Possible antiviral effect of ciprofloxacin treatment on BKV replication in a patient with acute renal dysfunction: a case report

Acute renal dysfunction (ARD) is a common complication in renal transplant recipients. Multiple factors contribute to ARD development, including acute rejection episodes and microbial infections. Many viral infections after kidney transplantation result from reactivation of “latent” viruses in the host or from the graft, such as the human Polyomavirus BK (BKV). We report the case of a 39 year-old male re-transplant patient who developed a second acute humoral rejection episode associated to BKV reactivation.
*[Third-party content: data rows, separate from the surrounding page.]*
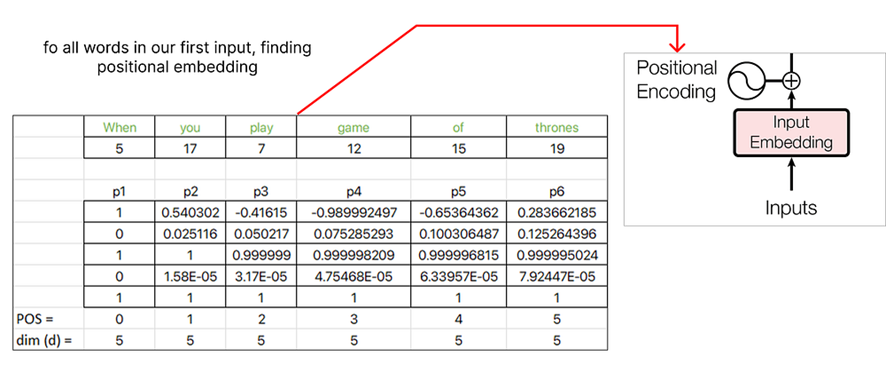Click the Positional Encoding label

click(676, 80)
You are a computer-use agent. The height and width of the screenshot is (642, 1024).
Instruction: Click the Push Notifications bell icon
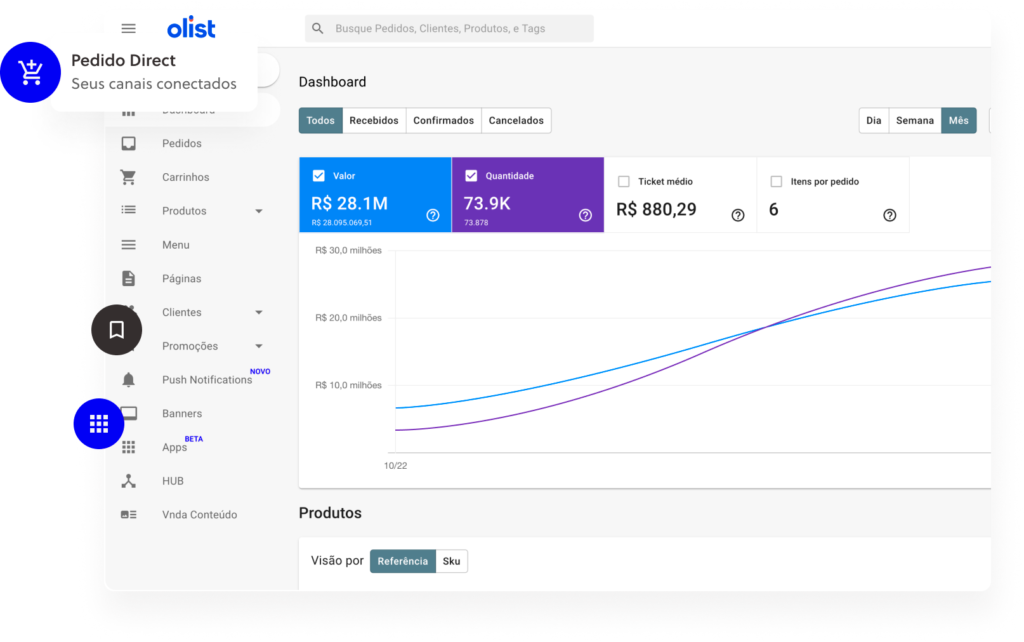pos(128,380)
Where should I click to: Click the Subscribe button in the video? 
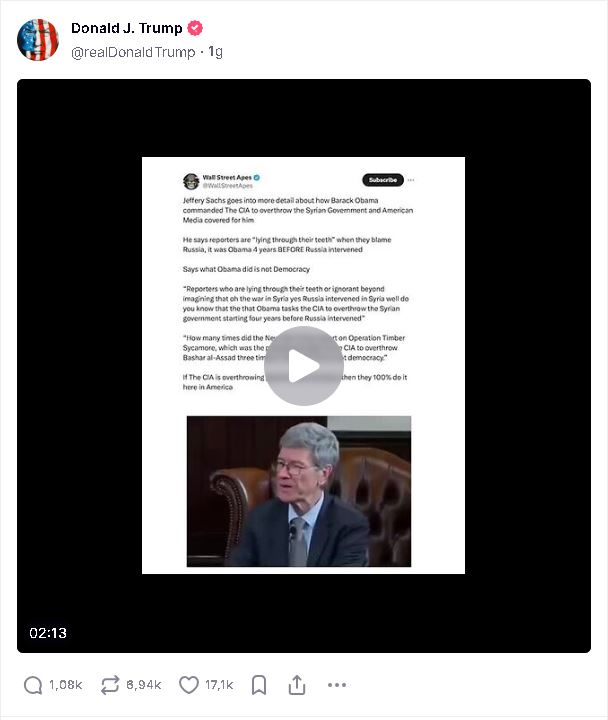click(383, 180)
A 10-day treatment with the quinolone antibiotic ciprofloxacin was given as urinary infection prophylaxis after cystography concurrently with a strengthening of anti-rejection immunosuppressive therapy despite the active BKV replication. Real Time PCR (Q-PCR) analysis performed after treatment with ciprofloxacin, surprisingly showed the clearance of BK viremia and a regression of BK viruria. During the follow-up, BK viremia persisted undetectable while viruria further decreased until disappear at all after 3 months. The molecular characterization of BKV non-coding control region (NCCR) from all positive samples always showed the presence of archetypal sequences, with two single-nucleotide substitutions and one nucleotide deletion that, interestingly, were all representative of the subtype/subgroup I/b-1 we identified by viral protein 1 (VP1) sequencing analysis. The most relevant contribute of this report is that the quinolone antibiotic ciprofloxacin administration could have contributed to reduce and to solve the BKV load in both blood and urine. These data suggest that quinolones (at least ciprofloxacin) could be used to treat ARD episodes with long-term administration necessary for a durable antiviral effect.